• Lettre ouverte à Pierre Laurent, Eric Coquerel et Clémentine Autain

    Lettre ouverte

    à Pierre Laurent, Eric Coquerel

    et Clémentine Autain

    Par Jacques Bidet

     


     
    Cher/e/s camarades,
     
    J’ai pris connaissance avec un vif plaisir, mêlé d’un peu d’étonnement, de la déclaration d’Eric Coquerel dans le Politis du 23 janvier dernier, en réponse à la question, également posée à Pierre Laurent, Clémentine Autain et Pierre Larroutourou,

    « Quelle forme d’organisation préconisez-vous ? ».

     


    Sa réponse, vous le savez, fut la suivante :
    « Plutôt un mouvement, même si, en mon for intérieur, je ne vois pas trop ce qui sépare un mouvement du type Podemos d’un parti.

    Ce qui suppose d’accepter qu’il y ait des structures de base homogènes dans lesquelles toute personne compte pour une voix sans qu’on donne supériorité à son appartenance partisane.

    Faire en sorte que ces structures puissent décider de ce que fera le mouvement.

    Enfin prendre en considération qu’il existe aujourd’hui une nouvelle forme de communication à travers les réseaux sociaux et renouveler les formes de décision et d’implication citoyenne dans les mouvements.
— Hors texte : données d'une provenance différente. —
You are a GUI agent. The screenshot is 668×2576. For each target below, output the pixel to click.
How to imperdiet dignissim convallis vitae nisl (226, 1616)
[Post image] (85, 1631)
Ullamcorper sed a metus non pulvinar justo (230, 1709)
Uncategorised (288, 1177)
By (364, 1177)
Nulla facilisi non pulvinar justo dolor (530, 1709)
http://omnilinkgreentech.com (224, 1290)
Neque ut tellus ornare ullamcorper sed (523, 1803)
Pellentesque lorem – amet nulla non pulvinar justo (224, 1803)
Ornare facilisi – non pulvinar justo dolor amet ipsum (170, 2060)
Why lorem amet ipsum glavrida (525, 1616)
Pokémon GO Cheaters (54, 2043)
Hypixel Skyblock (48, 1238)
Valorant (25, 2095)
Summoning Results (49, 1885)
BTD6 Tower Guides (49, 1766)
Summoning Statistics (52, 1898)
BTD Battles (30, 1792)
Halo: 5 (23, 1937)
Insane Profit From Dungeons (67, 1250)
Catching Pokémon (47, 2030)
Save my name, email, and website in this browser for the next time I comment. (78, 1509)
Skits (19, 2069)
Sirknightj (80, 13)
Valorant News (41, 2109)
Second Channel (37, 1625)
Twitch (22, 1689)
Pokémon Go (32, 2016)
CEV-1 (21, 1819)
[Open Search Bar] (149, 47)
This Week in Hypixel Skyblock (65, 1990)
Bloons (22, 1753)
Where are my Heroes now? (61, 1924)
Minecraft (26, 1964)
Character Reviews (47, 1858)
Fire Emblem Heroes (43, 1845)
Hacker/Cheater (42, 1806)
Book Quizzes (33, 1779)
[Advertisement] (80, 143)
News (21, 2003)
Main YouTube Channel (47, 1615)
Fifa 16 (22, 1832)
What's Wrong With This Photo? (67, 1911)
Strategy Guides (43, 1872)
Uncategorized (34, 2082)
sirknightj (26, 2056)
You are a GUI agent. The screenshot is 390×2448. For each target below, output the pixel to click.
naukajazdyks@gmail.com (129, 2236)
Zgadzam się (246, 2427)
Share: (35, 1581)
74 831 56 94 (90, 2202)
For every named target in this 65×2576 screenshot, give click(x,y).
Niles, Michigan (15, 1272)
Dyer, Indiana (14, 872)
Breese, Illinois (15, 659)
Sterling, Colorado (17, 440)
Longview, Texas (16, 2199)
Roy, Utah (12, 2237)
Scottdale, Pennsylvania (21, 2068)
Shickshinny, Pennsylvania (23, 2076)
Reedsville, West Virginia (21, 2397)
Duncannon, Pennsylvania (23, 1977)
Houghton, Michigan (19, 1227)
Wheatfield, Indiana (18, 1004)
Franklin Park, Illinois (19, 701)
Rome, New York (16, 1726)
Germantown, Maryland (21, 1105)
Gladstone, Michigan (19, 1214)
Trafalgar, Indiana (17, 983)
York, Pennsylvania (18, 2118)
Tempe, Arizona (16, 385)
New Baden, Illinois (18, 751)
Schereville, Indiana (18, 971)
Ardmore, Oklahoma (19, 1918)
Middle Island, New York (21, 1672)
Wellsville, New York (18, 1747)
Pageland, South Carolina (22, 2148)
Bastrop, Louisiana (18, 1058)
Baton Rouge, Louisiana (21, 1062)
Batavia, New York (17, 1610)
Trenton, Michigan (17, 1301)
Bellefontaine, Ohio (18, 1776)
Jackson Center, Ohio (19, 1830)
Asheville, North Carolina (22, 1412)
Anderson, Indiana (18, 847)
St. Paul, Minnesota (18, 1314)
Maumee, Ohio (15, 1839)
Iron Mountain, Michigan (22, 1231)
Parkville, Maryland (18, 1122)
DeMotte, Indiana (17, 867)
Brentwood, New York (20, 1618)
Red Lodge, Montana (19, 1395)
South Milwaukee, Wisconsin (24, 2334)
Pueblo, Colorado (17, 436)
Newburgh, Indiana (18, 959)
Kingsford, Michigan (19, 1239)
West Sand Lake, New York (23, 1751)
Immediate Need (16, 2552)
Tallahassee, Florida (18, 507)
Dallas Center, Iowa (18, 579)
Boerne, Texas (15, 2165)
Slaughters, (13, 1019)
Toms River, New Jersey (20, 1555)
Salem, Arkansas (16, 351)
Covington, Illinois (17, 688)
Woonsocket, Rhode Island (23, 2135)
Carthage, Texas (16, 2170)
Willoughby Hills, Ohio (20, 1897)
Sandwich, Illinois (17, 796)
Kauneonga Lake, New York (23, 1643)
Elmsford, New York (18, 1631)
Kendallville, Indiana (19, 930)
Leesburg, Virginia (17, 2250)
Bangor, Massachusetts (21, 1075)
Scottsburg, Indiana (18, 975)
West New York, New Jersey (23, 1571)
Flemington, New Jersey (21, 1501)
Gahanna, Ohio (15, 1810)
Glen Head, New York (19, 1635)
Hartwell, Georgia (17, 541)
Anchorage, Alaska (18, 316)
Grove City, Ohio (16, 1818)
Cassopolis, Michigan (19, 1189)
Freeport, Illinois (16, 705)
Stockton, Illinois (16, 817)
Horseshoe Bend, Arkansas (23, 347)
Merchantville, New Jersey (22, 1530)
    Cela, la campagne présidentielle peut l’engager à traversdes comités de campagne citoyens dont la première fonction serait de décider du programme pour la présidentielle et les législatives, ainsi que les candidats aux législatives.

    On peut ainsi construire, en marchant, un mouvement qui perdure et devienne l’élément de la recomposition de tout notre espace politique. »

     


    Je suis heureux parce que c’est exactement cela que nous défendions, voici deux ans déjà, dans « L’appel pour un nouveau départ du Front de Gauche ».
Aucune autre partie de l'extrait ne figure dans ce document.